Historical motivation and precedence is not usually required to communicate the current understanding of the concepts or even their current relevance. Moreover, historical and philosophical issues are often subtle and doing them academic justice requires time and training that is not usually part of a computer science curriculum.
- The creation of Turing Machines I think it is simplistic to believe that Turing Machines were created only to address the Entscheidungsproblem. The theory of computation was an idea whose time has arrived. There were several equivalent models of computation developed in that period with different motivation. The different models were not developed in isolation. Post developed a model of mechanical calculation in addition to more mathematical models of Church and Kleene. Electro-mechanical calculational devices were also in the background of such developments. Turing may have developed his model specifically motivated by a specific problem, but he did not work in a vacuum and his historical and intellectual context should not be discounted.

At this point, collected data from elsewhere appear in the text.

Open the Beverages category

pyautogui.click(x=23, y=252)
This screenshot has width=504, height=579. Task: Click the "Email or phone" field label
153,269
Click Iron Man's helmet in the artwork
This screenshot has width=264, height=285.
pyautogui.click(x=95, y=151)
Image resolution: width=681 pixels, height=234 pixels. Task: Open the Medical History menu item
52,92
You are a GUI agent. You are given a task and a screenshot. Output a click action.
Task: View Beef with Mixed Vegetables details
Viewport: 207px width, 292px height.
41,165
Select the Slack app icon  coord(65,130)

- The creation of Finite Automata I would disagree that finite-automata were over two decades apart from the development of computational devices. McCulloch and Pitts proposed a model similar to finite automata while studying human cognition in the early 40s. The modern heritage of finite automata goes back to Rabin and Scott. Their paper is a model of clarity and is one search away. The first two words "Turing machines" show that they were clearly aware of Turing machines.

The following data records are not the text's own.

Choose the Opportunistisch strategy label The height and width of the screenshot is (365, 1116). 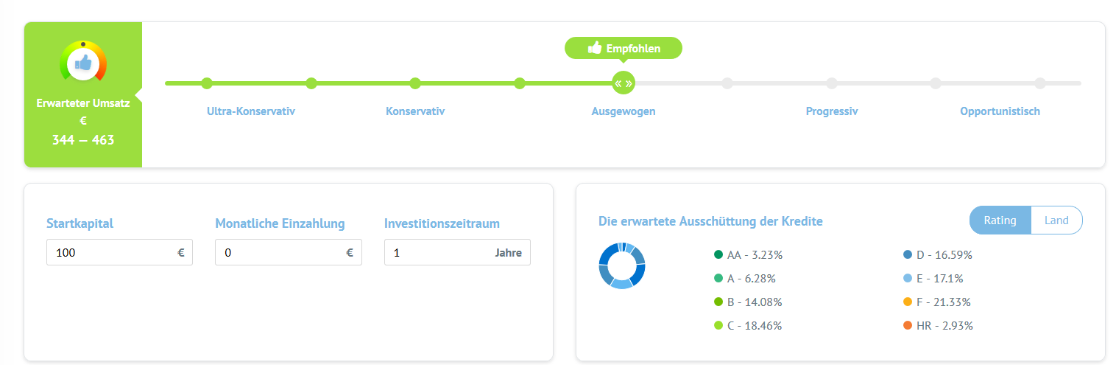(x=1000, y=112)
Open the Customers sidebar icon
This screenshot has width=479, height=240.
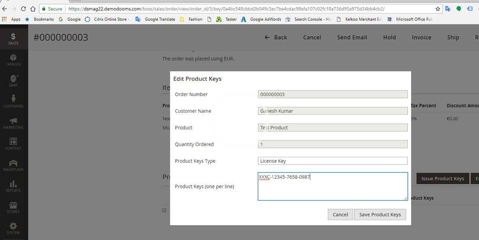coord(13,102)
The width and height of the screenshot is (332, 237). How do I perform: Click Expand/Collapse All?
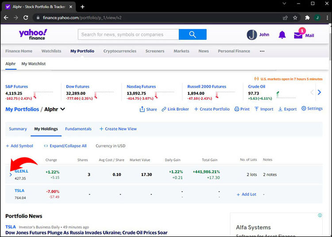tap(65, 146)
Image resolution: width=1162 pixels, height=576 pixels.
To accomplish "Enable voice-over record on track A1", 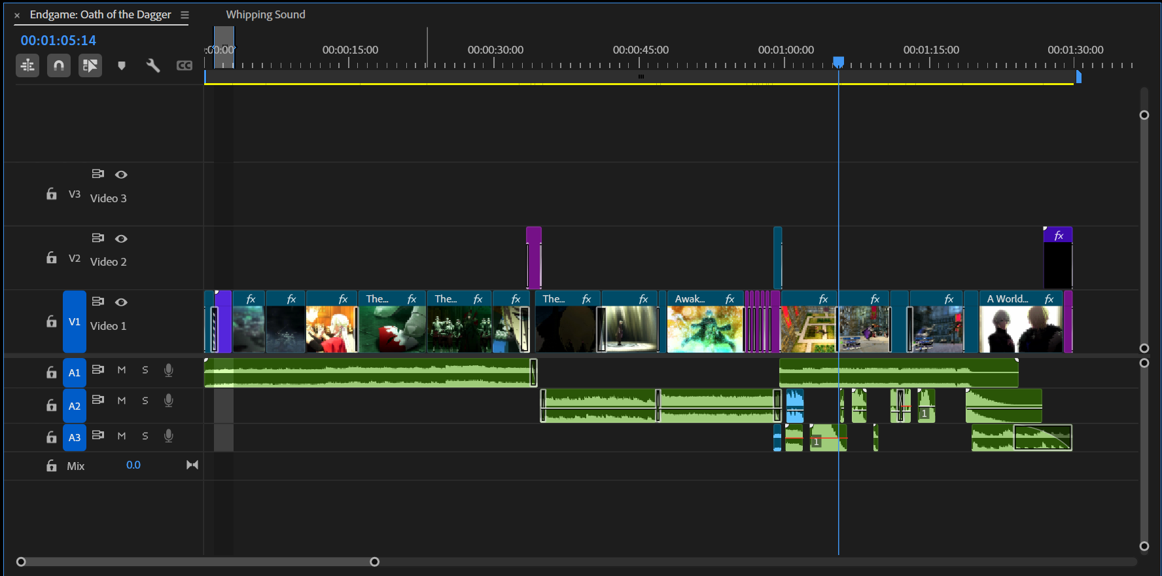I will tap(168, 370).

- The modern presentation of computability theory It is not true that the material we learn and teach about finite automata was developed independently of work on Turing machines. The material you are taught was developed in the awareness of results of Turing machines and the motivation for these results is clearly available in the work of Rabin and Scott.
I appreciate the desire to know about historical origins, but it is very important to appreciate that this is a nuanced topic and you cannot always find simple answers. Often, we do not even know when or why a concept was developed.
Regarding your last paragraph, the historical origins are, in my opinion, not a good source of motivation for or understanding about the essence of computation. In fact, they are a pretty bad source for undergrads. There are many contemporary essays, books, talks and the like about why computation is important, universal, beautiful, fascinating, and deep. That's where you should be looking. Here are a few random starting points in no particular order.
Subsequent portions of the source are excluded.